I will freely admit that it took me a while to get invested in this strange collection of linked stories, aptly described by Chris as structurally mimicking the stately Renaissance dance the book takes its name from. The title seems very fitting. The language is flowery and yet somehow rigid; the descriptions take forever but they have an inhospitable feel of something matter-of-fact, set once and then deemed unimportant. The pace is ponderous and every step seems slow and laden with grave consideration. Little of note happens, and when it does, it does so quickly and flittingly, and then is gone, almost as if it hadn’t happened at all. The atmosphere created by Roberts is vaguely oppressive: the tone dark and brooding, the fates of characters inescapable and invariably ending in death, and a deep sense of futility pervades everything. His world is an unforgiving one; stilted and largely unhappy, forced to accept a status quo unchanged for centuries, where any unprecedented thought runs a risk of being labelled heresy. Accordingly, Roberts’s characters are equally unhappy: they strain against the set limitations but are unable to break free, and frustration, resignation, anger and misery are their constant companions. None of the stories have a happy ending, and, as a result, the Coda’s ostensibly happy ending strikes me as false.

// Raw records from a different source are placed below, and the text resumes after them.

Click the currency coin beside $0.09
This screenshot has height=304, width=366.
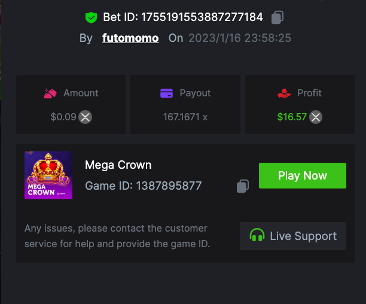point(86,117)
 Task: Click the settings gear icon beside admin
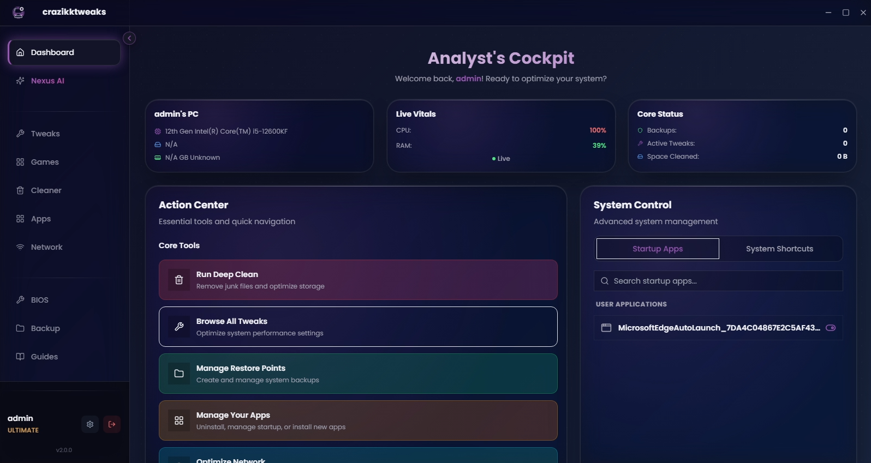(x=90, y=424)
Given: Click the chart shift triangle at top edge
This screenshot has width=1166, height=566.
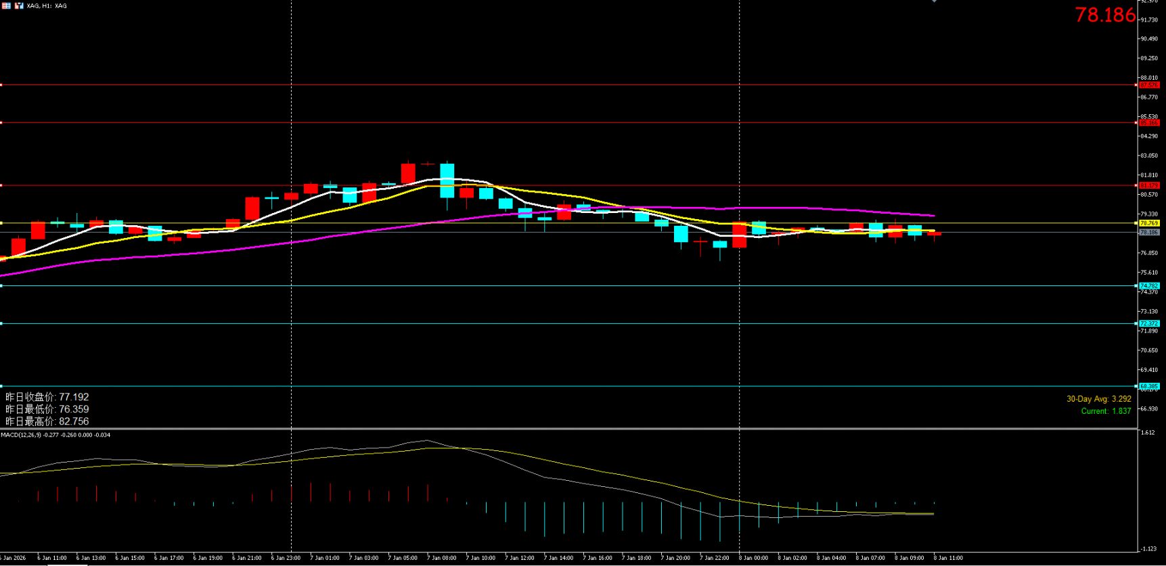Looking at the screenshot, I should (934, 1).
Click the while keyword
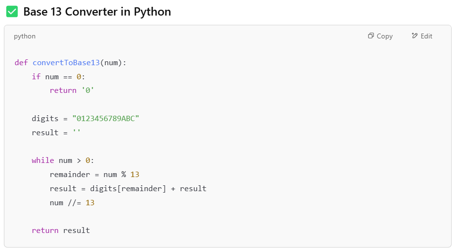 tap(43, 161)
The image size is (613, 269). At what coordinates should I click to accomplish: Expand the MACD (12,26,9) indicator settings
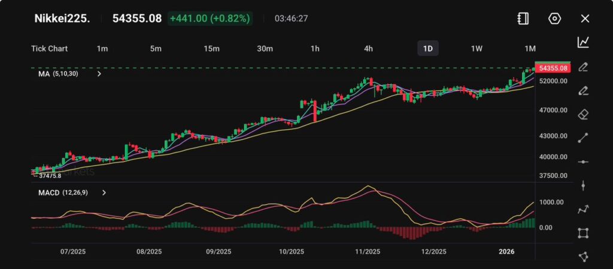click(104, 192)
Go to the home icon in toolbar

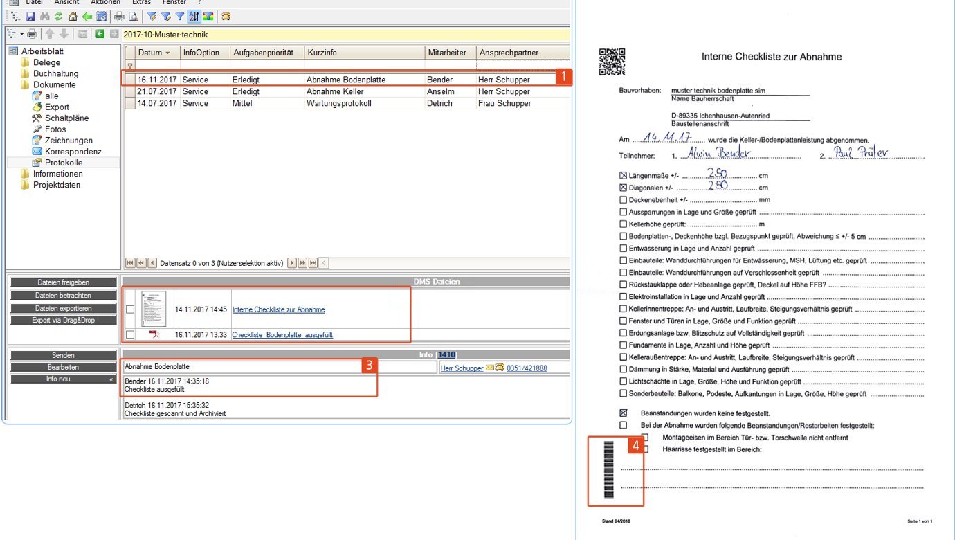[73, 17]
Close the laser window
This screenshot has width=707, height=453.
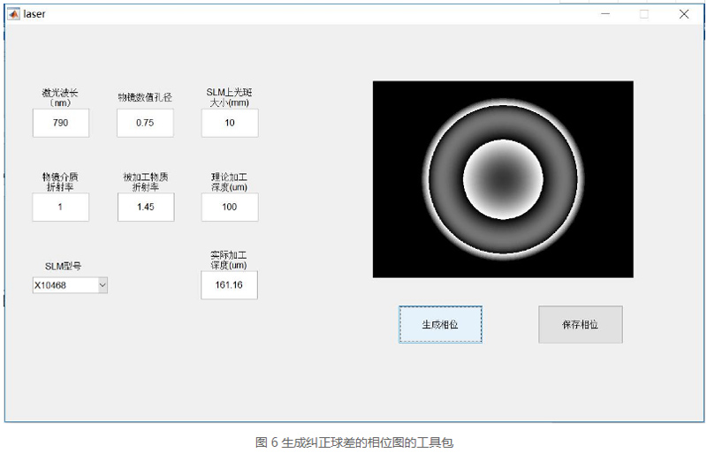click(x=683, y=14)

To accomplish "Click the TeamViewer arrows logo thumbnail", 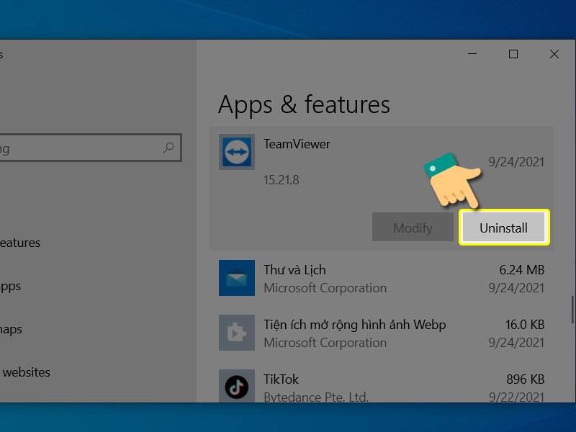I will coord(236,153).
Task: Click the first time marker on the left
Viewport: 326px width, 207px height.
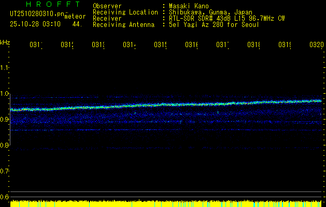Action: click(x=35, y=46)
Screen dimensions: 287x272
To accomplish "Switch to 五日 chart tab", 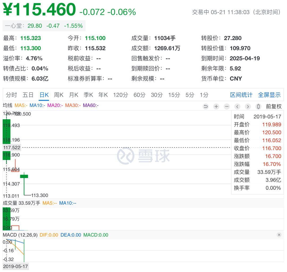I will [28, 95].
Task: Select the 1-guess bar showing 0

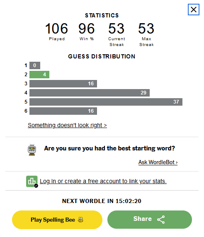Action: tap(35, 65)
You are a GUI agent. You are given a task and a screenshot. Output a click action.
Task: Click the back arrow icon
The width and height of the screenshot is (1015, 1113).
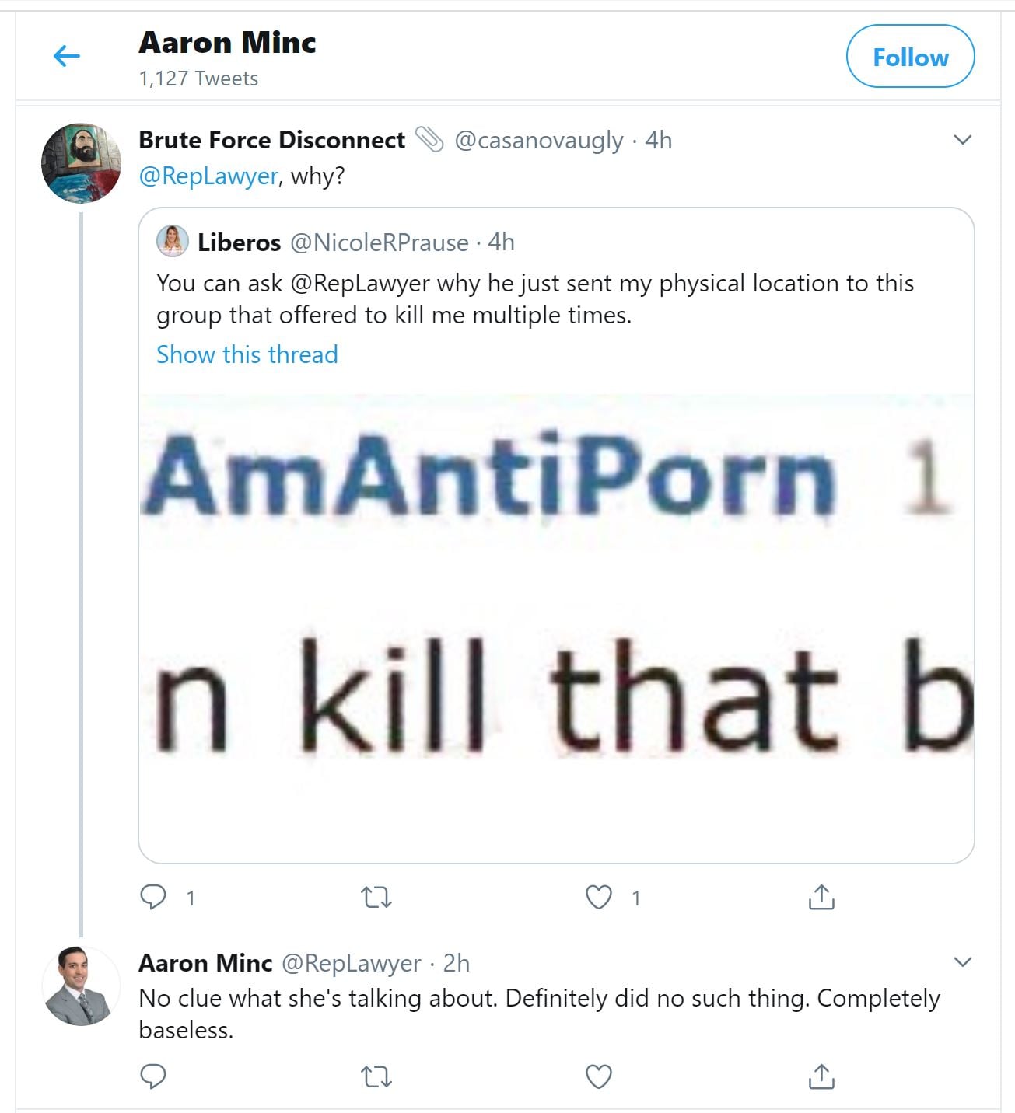click(67, 56)
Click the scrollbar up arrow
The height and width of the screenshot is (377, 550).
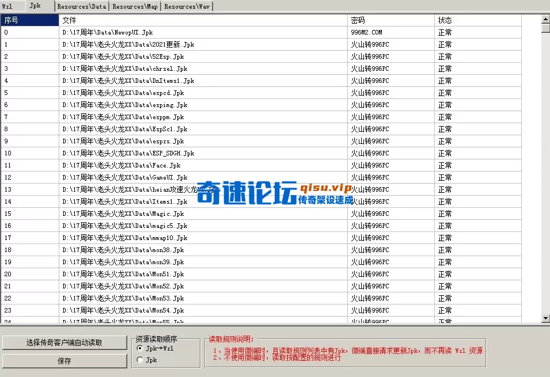click(x=543, y=19)
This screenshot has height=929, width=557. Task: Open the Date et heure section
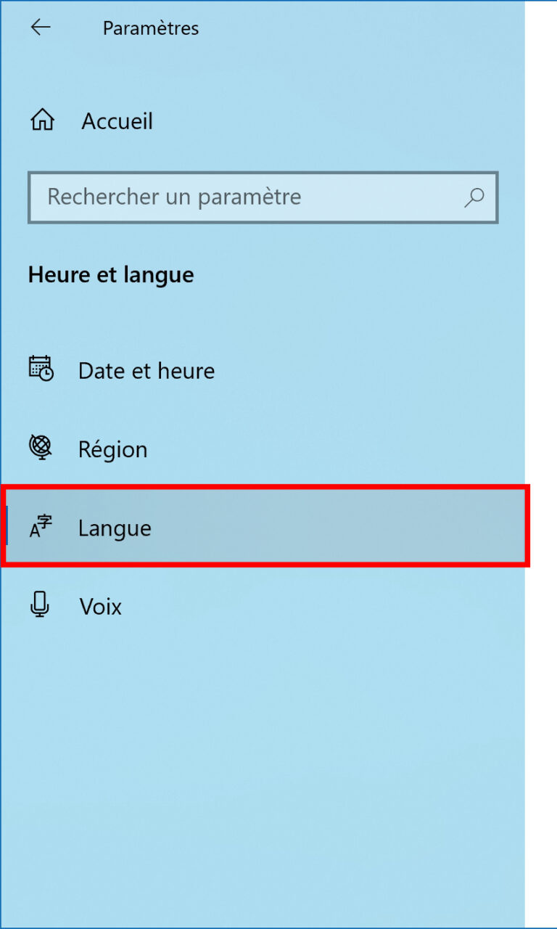[x=146, y=371]
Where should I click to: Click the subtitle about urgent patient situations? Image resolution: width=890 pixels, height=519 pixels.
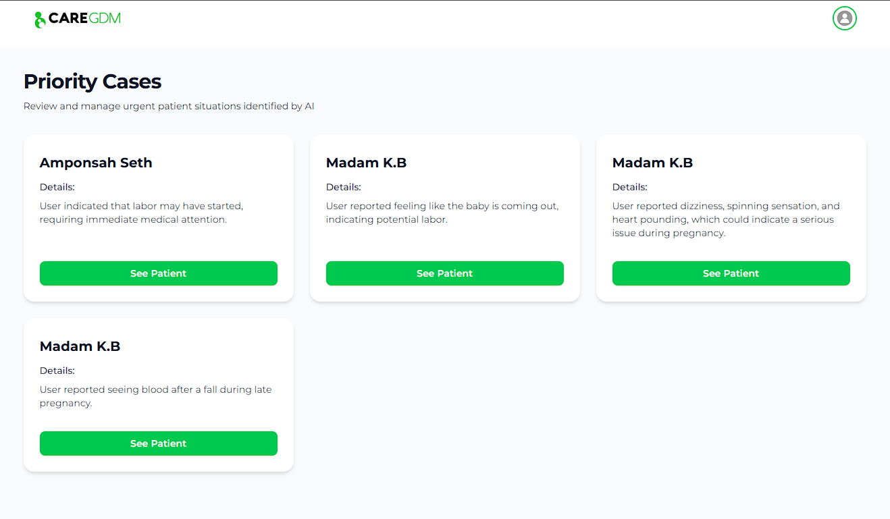(169, 106)
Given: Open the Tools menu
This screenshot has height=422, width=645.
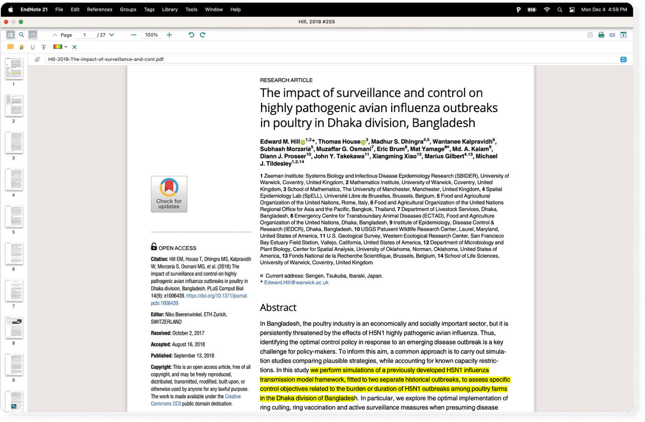Looking at the screenshot, I should click(x=191, y=9).
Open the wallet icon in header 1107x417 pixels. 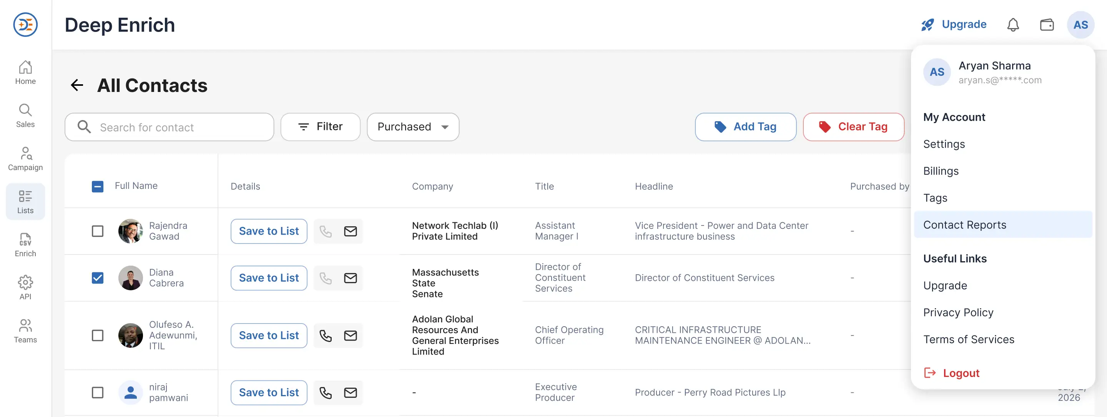(x=1046, y=25)
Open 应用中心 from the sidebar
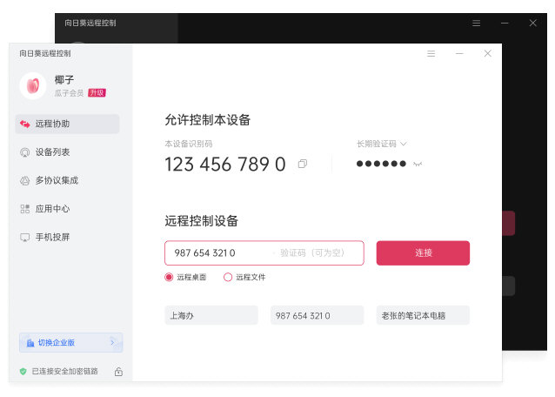The image size is (555, 397). (x=67, y=209)
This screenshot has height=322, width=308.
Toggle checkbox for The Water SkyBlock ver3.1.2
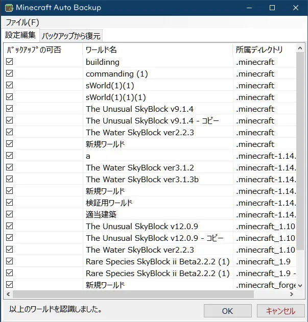tap(10, 167)
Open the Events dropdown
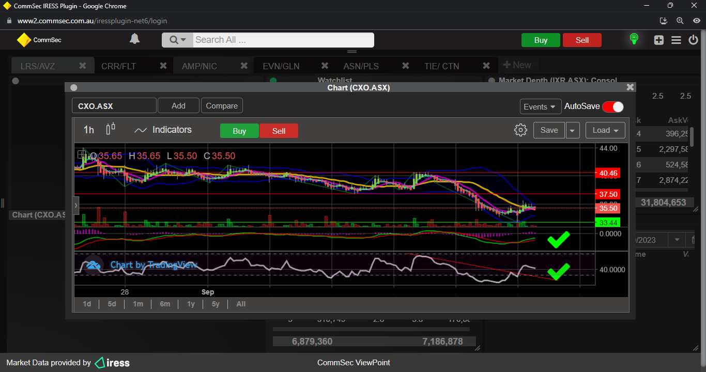 point(540,106)
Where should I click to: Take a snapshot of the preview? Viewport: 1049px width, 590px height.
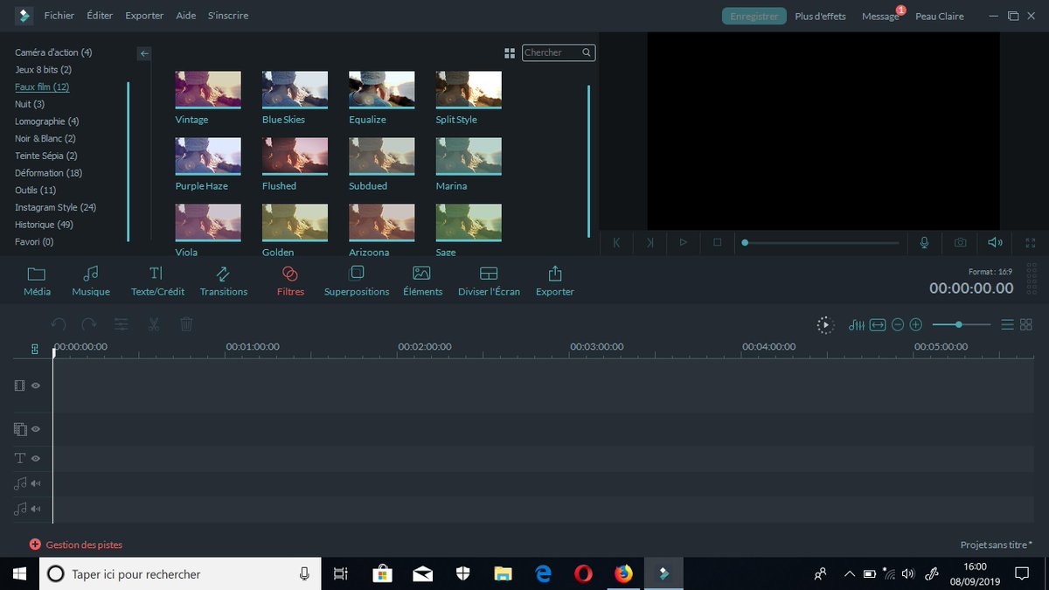point(959,242)
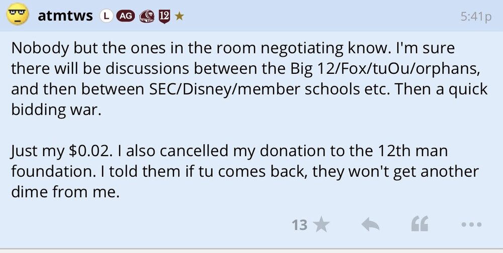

And yet there is a magnetic quality to these stories, in all of their depressing glory: for all of the protagonists are strong-willed and resilient, and very human in both their triumphs and defeats, in their moments of joy, however fleeting, and moments of despair. A special emphasis must be put on the female characters: Roberts created all of them: Margaret, Margaret, Becky and Eleanor as believable, realistic, and flawed. They are wilful and incredibly stubborn, and powerful in their own way, and more progressive than most female characters of today’s genre novels: they are human, ambiguous, and not stereotypical (bar the odd remarks about breasts, which I guess were supposed to be an indication of the scarcity of lingerie more than anything else). They might be even more interesting than their male counterparts, mostly because the world is even less hospitable to their sex than to the men: after all, Pavane depicts a world without Reformation, suspended in time of distorted Baroque like a fly in amber.
The stories of Pavane are set in a world where the catholic Church rules unopposed over the entire Earth; while I found the main cause of this turn of events rather unbelievable, and the whole setup equally implausible, with bits and pieces of progress accepted or persecuted on completely arbitrary grounds by the Church, the final effect was intriguing – if flawed. For reasons unexplained nor even alluded to steam is okay, but oil isn’t; telegraphs are sanctioned, but electricity is heresy. Inquisition still tortures people and exorcisms are an everyday occurence, monarchy is the default and coexists with rich aristocracy and even richer merchant caste but there is no academia nor banks, for example. With the rigid, self-contained description the reader is expected to simply accept the strictures imposed by the author, but I found it increasingly difficult to just suspend my disbelief and roll with it. If I were to find a novel with a somewhat similar premise but completely different set of guiding principles, I would point to Miller Jr.’s A Canticle for Leibowitz (which, having been published nearly a decade earlier, might have been an inspiration for Pavane itself).
I guess my conflicted feelings about Pavane boil down to a difference of opinions between the author and me. A difference which is political in essence but which is rooted even deeper than ideological divisions: in the appraisal of progress itself. Roberts showcases his poor aborted world as a lesser evil mostly on the premise that evil can be quantified. I disagree. Justifying oppression by claiming that it touches fewer people is a risky argument by any moral or ethical standard. And while Roberts halfheartedly tried to nuance his view, showing the consequences, both good and bad, of the aborted social development in the stories, he totally abandoned the task in Coda and launched into an apologia of the Church as an authoritarian saviour of humanity. The Coda, for me, was the least convincing story of them all, and it’s a pity that it concluded the collection, because it left a somewhat sour taste in my mouth.
All in all, I’m actually quite happy that I read Pavane; I think it deserves better recognition, especially as a source of inspiration to later authors. There seems to be a long intergenerational discussion hidden in novels that both were inspired by Roberts’s book and that inspired Pavane – and this discussion might be more interesting than Pavane itself. It’s a valuable, intriguing and thought-provoking novel, certainly; but masterpiece I would call it not ;).
Lastly, for those who would be tempted to read this book, I suggest picking the Old Earth Books edition (cover above) with a couple of illustrations by the author: the painting are indeed striking and very aptly depict the mood of the stories.